Сам князь был человек вялый и глуповатый, некогда красавец и франт, но совершенно опустившийся; ему, не столько из уважения к его имени, сколько из внимания к его жене, бывшей фрейлине, дали одно из московских старозаветных мест с небольшим жалованьем, мудреным названием и безо всякого дела; он ни во что не вмешивался и только курил с утра до вечера, не выходя из шлафрока и тяжело вздыхая. Супруга его была женщина больная и озлобленная, постоянно озабоченная хозяйственными дрязгами, помещением детей в казенные заведения и поддержкой петербургских связей; она никак не могла свыкнуться с своим положением и удалением от двора.

Отец Литвинова, в бытность свою в Москве, познакомился с Осиниными, имел случай оказать им некоторые услуги, дал им однажды рублей триста взаймы; и сын его, будучи студентом, часто к ним наведывался, кстати ж, его квартира находилась не в дальнем расстоянии от их дома. Но не близость соседства привлекала его, не плохие удобства их образа жизни его соблазняли: он стал часто посещать Осининых с тех пор, как влюбился в их старшую дочь Ирину.

Ей минуло тогда семнадцать лет; она только что оставила институт, откуда мать ее взяла по неприятности с начальницей. Неприятность произошла от того, что Ирина должна была произнести на публичиом акте приветственные стихи попечителю на французском языке, а перед самым актом ее сменила другая девица, дочь очень богатого откупщика. Княгиня не могла переварить этот афронт; да и сама Ирина не простила начальнице ее несправедливости; она уже заранее мечтала о том, как на виду всех, привлекая всеобщее внимание, она встанет, скажет свою речь, и как Москва потом заговорит о ней…
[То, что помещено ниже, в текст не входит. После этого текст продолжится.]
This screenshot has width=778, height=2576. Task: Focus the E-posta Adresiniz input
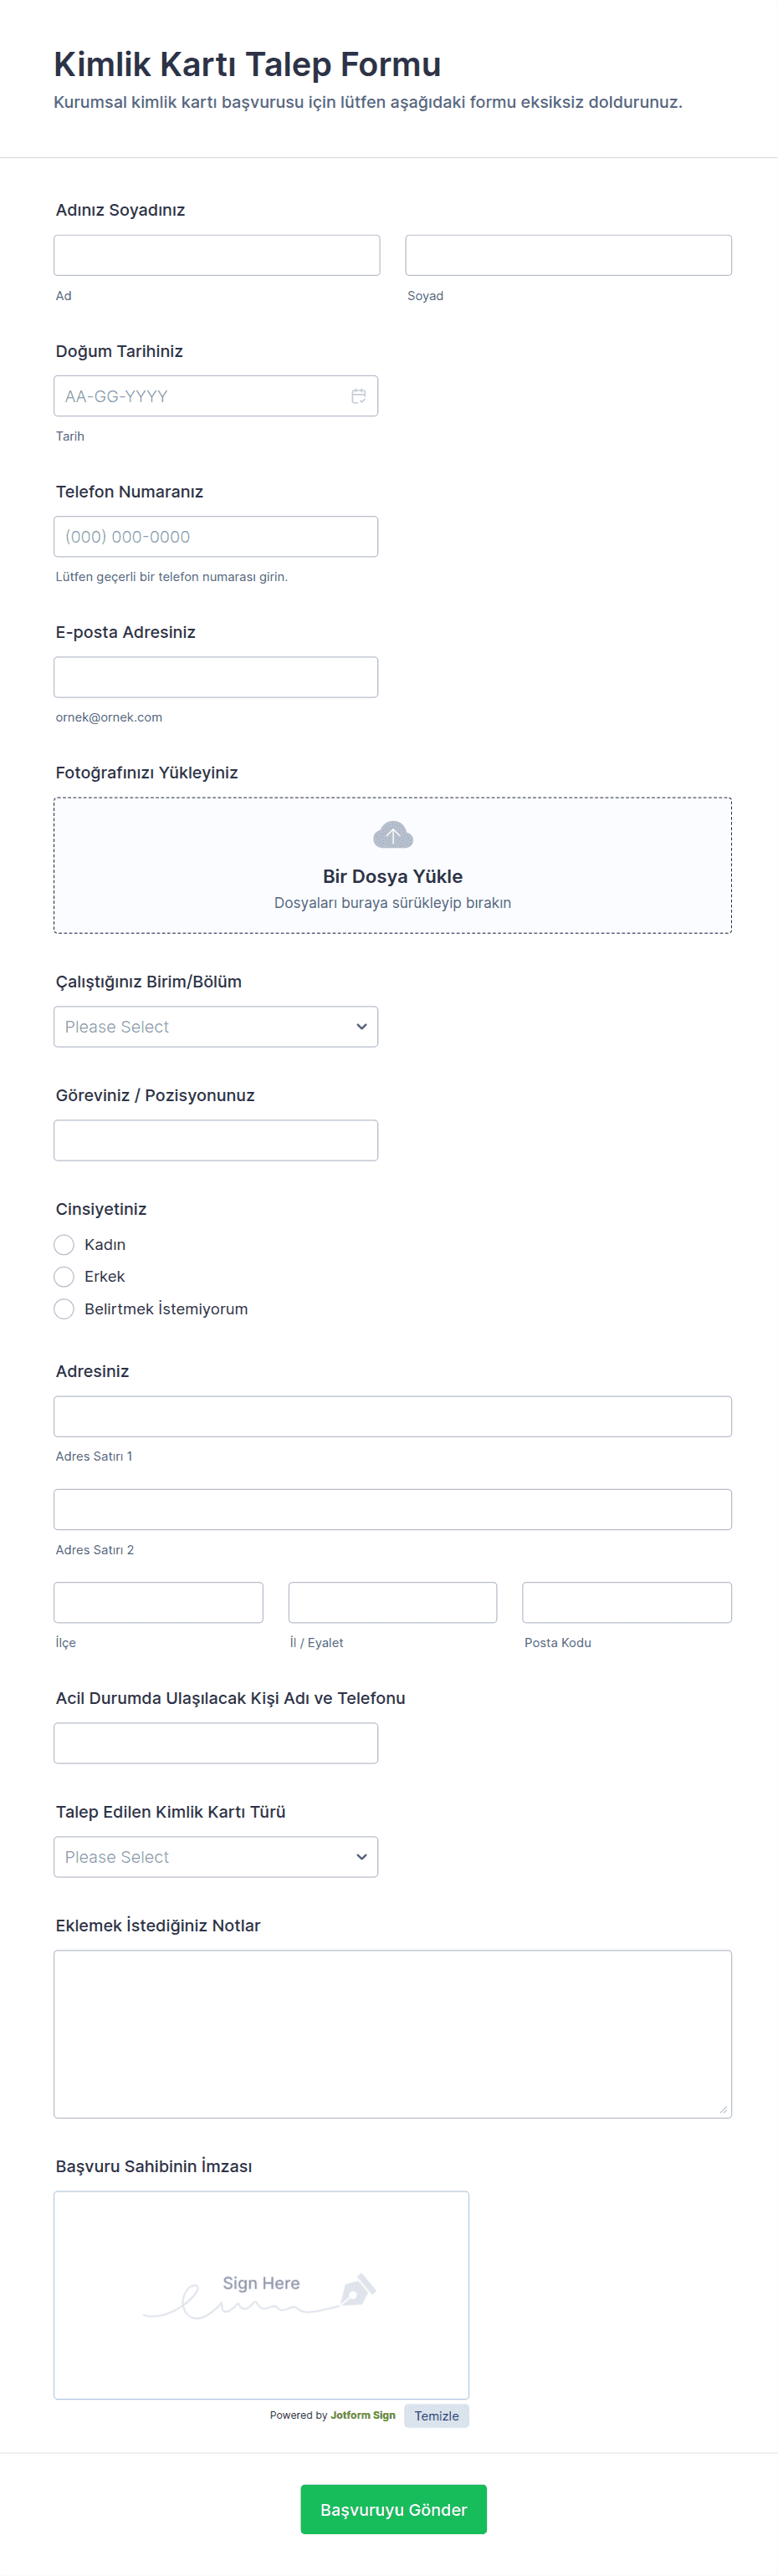(215, 677)
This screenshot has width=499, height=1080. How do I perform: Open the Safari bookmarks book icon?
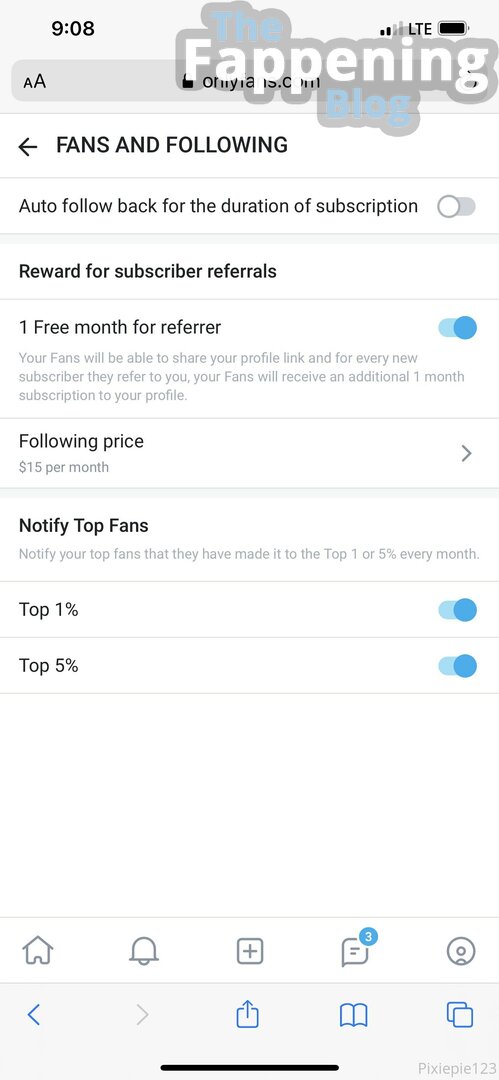point(354,1015)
И точно: Москва, вероятно, заговорила бы об Ирине. Это была девушка высокая, стройная, с несколько впалою грудью и молодыми узкими плечами, с редкою в ее лета бледно-матовою кожей, чистою и гладкою как фарфор, с густыми белокурыми волосами; их темные пряди оригинально перемежались другими, светлыми. Черты ее лица, изящно, почти изысканно правильные, не вполне утратили то простодушное выражение, которое свойственно первой молодости; но в медлительных наклонениях ее красивой шейки, в улыбке, не то рассеянной, не то усталой, сказывалась нервическая барышня, а в самом рисунке этих чуть улыбавшихся, тонких губ, этого небольшого, орлиного, несколько сжатого носа было что-то своевольное и страстное, что-то опасное и для других, и для нее.
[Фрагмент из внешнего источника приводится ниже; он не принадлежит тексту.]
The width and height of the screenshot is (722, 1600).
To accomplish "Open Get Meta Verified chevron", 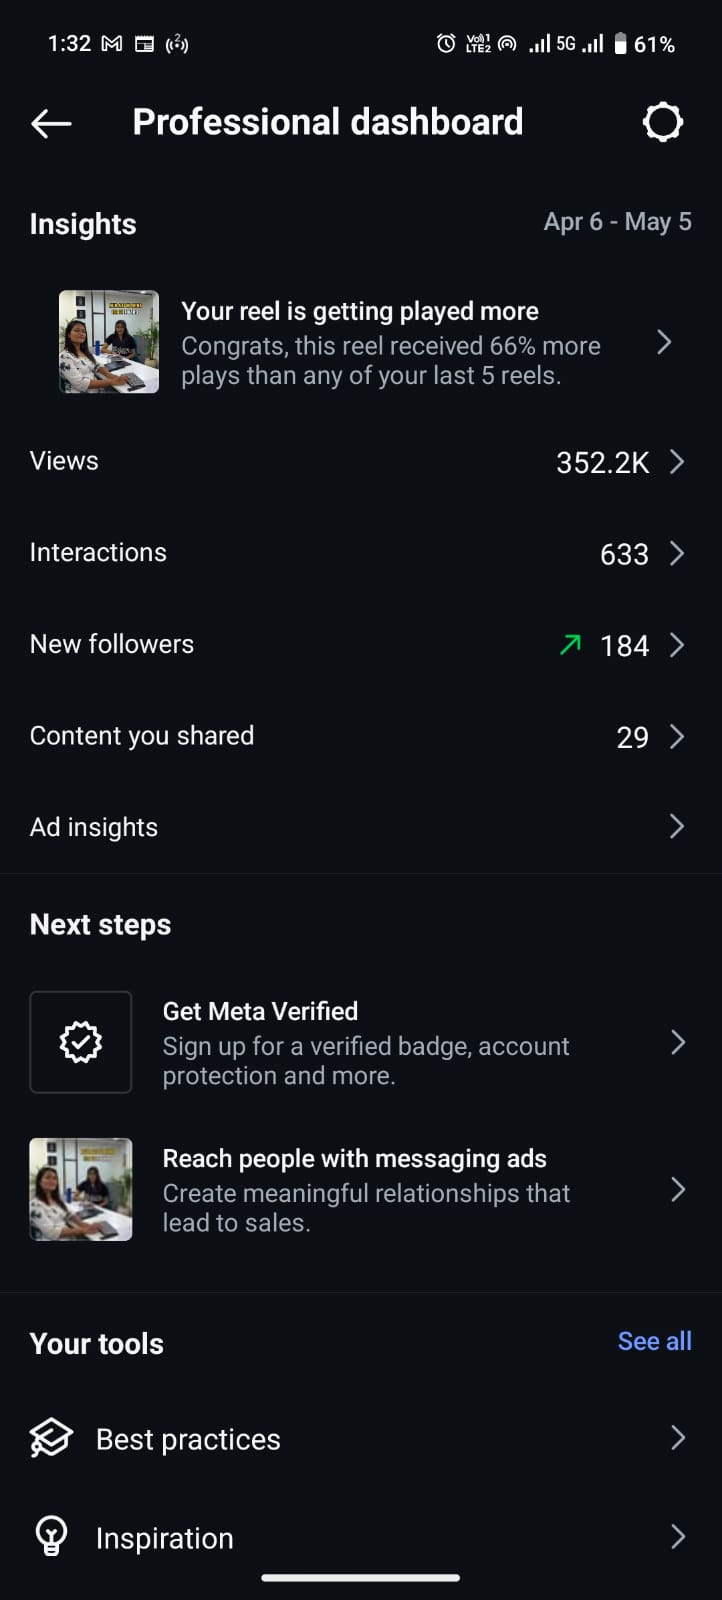I will 677,1042.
Поразительны, истинно поразительны были ее глаза, исчерна-серые, с зеленоватыми отливами, с поволокой, длинные, как у египетских божеств, с лучистыми ресницами и смелым взмахом бровей. Странное выражение было у этих глаз: они как будто глядели, внимательно и задумчиво глядели из какой-то неведомой глубины и дали. В институте Ирина слыла за одну из лучших учениц по уму и способностям, но с характером непостоянным, властолюбивым и с бедовою головой; одна классная дама напророчила ей, что ее страсти ее погубят — «Vos passions vous perdront»; зато другая классная дама ее преследовала за холодность и бесчувственность и называла ее «une jeune fille sans coeur».
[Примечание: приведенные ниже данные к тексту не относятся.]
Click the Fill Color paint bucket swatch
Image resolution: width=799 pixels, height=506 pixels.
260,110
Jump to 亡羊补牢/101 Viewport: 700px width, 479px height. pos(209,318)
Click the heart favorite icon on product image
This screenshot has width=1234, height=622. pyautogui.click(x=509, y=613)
Подруги Ирины находили ее гордою и скрытною, братья и сестры ее побаивались, мать ей не доверяла, а отцу становилось неловко, когда она устремляла на него свои таинственные глаза; но и отцу и матери она внушала чувство невольного уважения не в силу своих качеств, а в силу особенных, неясных ожиданий, которые она в них возбуждала, бог ведает почему.

— Вот ты увидишь, Прасковья Даниловна, — сказал однажды старый князь, вынимая чубук изо рта, — Аринка то нас еще вывезет.

Княгиня рассердилась и сказала мужу, что у него «des expressions insupportables», но потом задумалась и повторила сквозь зубы:

— Да… и хорошо бы нас вывезти.

Ирина пользовалась почти неограниченною свободою в родительском доме; ее не баловали, даже немного чуждались ее, но и не прекословили ей: она только того и хотела… Бывало, при какой-нибудь уже слишком унизительной сцене: лавочник ли придет и станет кричать на весь двор, что ему уж надоело таскаться за своими же деньгами, собственные ли люди примутся в глаза бранить своих господ, что вы, мол, за князья, коли сами с голоду в кулак свищете, — Ирина даже бровью не пошевельнет и сидит неподвижно, со злою улыбкою на сумрачном лице; а родителям ее одна эта улыбка горше всяких упреков, и чувствуют они себя виноватыми, без вины виноватыми перед этим существом, которому как будто с самого рождения дано было право на богатство, на роскошь, на поклонение.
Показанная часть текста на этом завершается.